[Opening Data section section]
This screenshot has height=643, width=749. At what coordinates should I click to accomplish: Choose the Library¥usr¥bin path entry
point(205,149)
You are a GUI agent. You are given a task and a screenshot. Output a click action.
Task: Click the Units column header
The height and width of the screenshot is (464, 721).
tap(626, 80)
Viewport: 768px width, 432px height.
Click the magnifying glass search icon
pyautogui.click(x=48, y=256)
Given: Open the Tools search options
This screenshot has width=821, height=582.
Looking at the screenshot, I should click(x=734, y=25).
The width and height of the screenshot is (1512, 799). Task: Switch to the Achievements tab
[Closing Data section section]
[Opening Data section section]
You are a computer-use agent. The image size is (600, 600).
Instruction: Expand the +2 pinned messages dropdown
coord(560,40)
[Closing Data section section]
[Opening Data section section]
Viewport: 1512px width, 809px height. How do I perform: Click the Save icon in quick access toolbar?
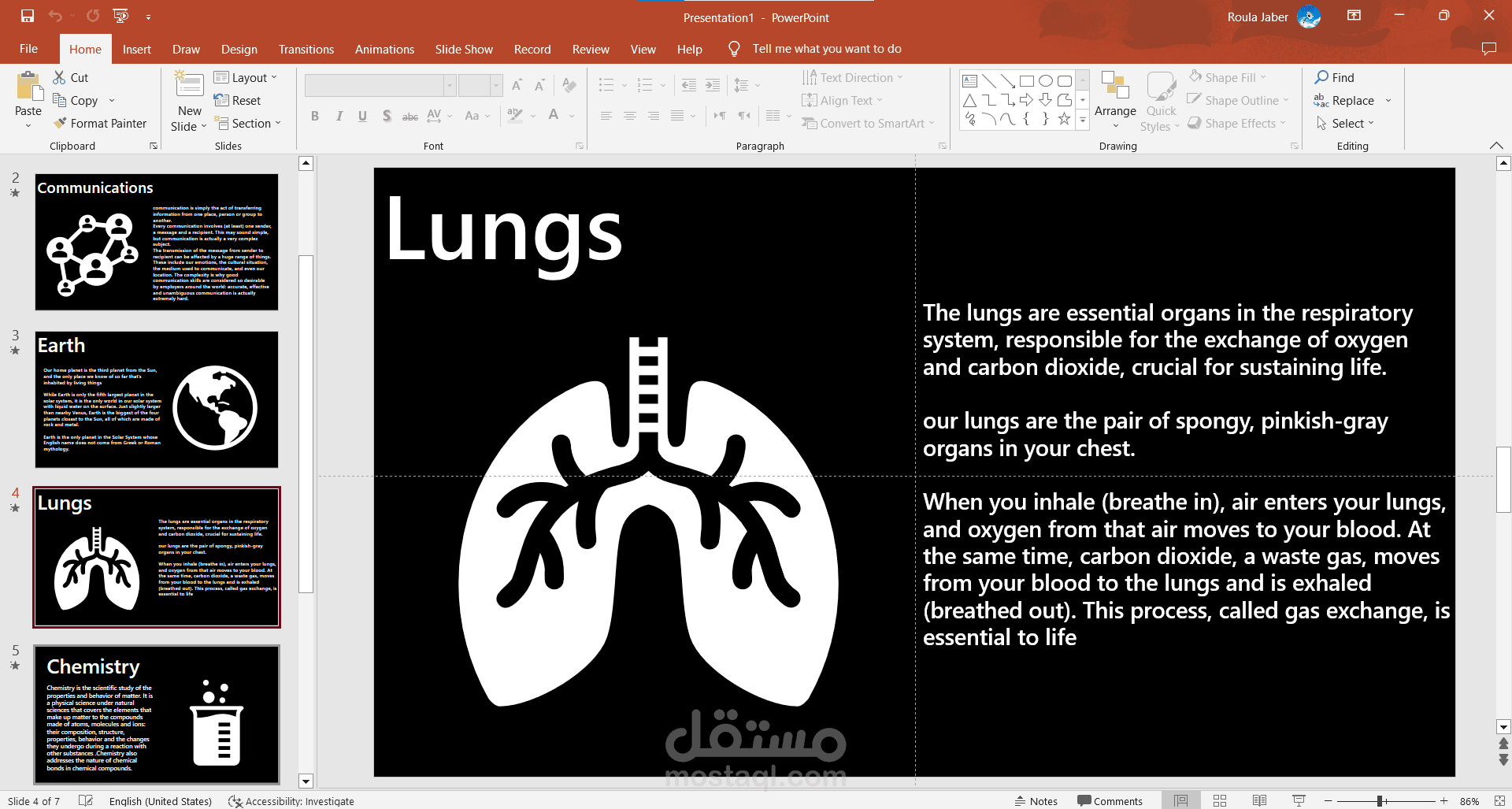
[Closing Data section section]
▸ **Brief**
Restate word for word the entries above from the line with "The height and" through the line with "The width and", inclusive, leaving out everything else.

▸ **Your response**
The height and width of the screenshot is (464, 721).
tap(626, 80)
Viewport: 768px width, 432px height.
Click the magnifying glass search icon
pyautogui.click(x=48, y=256)
Given: Open the Tools search options
This screenshot has width=821, height=582.
Looking at the screenshot, I should click(x=734, y=25).
The width and height of the screenshot is (1512, 799). Task: Switch to the Achievements tab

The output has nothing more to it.